What Can You Do to Help the Situation in Your Company?
Obviously, nothing is as good as the osmosis of manufacturing learning that occurs from a tightly coupled, geographically close, and vertically integrated supply chain. However, the state of your firm’s supply chain is likely out of your control personally. There is some positive movement with the re-shoring and re-integration trends in industry, in general. However, there are steps you can take to improve the value your firm derives from PCM tools.
- Send Engineers Back-to-School – do you offer (or better yet, mandate) classes in Product Cost Management, DFM/DFA, Target Costing, etc. for your design team? This should be part of the continuing education of the design engineer. I am not talking about training on the PCM tools themselves (although that is needed, too), but general classes on how different parts are made, the different buckets of cost, the design cost drivers for each manufacturing process, etc.

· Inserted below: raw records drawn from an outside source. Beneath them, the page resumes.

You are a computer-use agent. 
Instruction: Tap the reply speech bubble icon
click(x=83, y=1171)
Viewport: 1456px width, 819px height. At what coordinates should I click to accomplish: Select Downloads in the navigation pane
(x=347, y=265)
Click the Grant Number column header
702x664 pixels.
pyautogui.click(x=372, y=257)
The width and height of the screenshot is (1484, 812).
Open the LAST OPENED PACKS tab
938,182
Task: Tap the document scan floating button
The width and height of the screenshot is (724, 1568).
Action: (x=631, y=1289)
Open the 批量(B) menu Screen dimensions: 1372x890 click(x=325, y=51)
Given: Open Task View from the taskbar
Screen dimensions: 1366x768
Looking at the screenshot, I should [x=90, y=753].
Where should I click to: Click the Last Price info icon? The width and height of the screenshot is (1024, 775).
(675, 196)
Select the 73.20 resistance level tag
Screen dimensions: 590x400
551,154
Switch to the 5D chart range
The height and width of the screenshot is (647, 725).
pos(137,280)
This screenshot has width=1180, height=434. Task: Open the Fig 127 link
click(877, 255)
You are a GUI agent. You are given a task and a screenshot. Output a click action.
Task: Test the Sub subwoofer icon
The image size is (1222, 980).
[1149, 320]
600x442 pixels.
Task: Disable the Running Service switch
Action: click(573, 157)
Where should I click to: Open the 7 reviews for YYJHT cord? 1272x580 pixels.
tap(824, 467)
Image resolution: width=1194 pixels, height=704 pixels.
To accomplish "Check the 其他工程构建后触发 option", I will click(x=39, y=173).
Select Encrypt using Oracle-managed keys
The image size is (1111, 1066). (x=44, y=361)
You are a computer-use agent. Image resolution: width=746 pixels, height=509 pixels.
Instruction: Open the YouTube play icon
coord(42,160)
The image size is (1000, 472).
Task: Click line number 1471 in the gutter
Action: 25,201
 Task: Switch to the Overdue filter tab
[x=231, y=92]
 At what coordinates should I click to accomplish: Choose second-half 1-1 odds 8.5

- Design Cost Reviews – This is a very low tech way to create big wins. Design reviews in which design engineers review each other’s work and offer cost saving ideas should be a regular facet of your PCM process. Even better: include the engineer’s purchasing counterpart, company manufacturing experts, and a cost engineer to lead the review
- Embed Experts – Does the design team have at least one advanced manufacturing engineer or cost engineering expert for no more than 20 design engineers? If not, you should consider funding such a resource. Their salary will easily be paid for by (a) the cost reductions they they help your team identify for products already in production, (b) the costs that help the team avoid in designs before production, and (c) the speed their efforts will add to time-to-market by helping the team avoid late changes and delays due to cost overruns.
In the past, vertical integrated, geographically close supply chains helped Product Cost Management in a passive way. The pendulum may be swinging back to that structure. However, even if it does, don’t rely on the “passive” Product Cost Management to help. Take the active measures described above and get more value out of your PCM Software investment.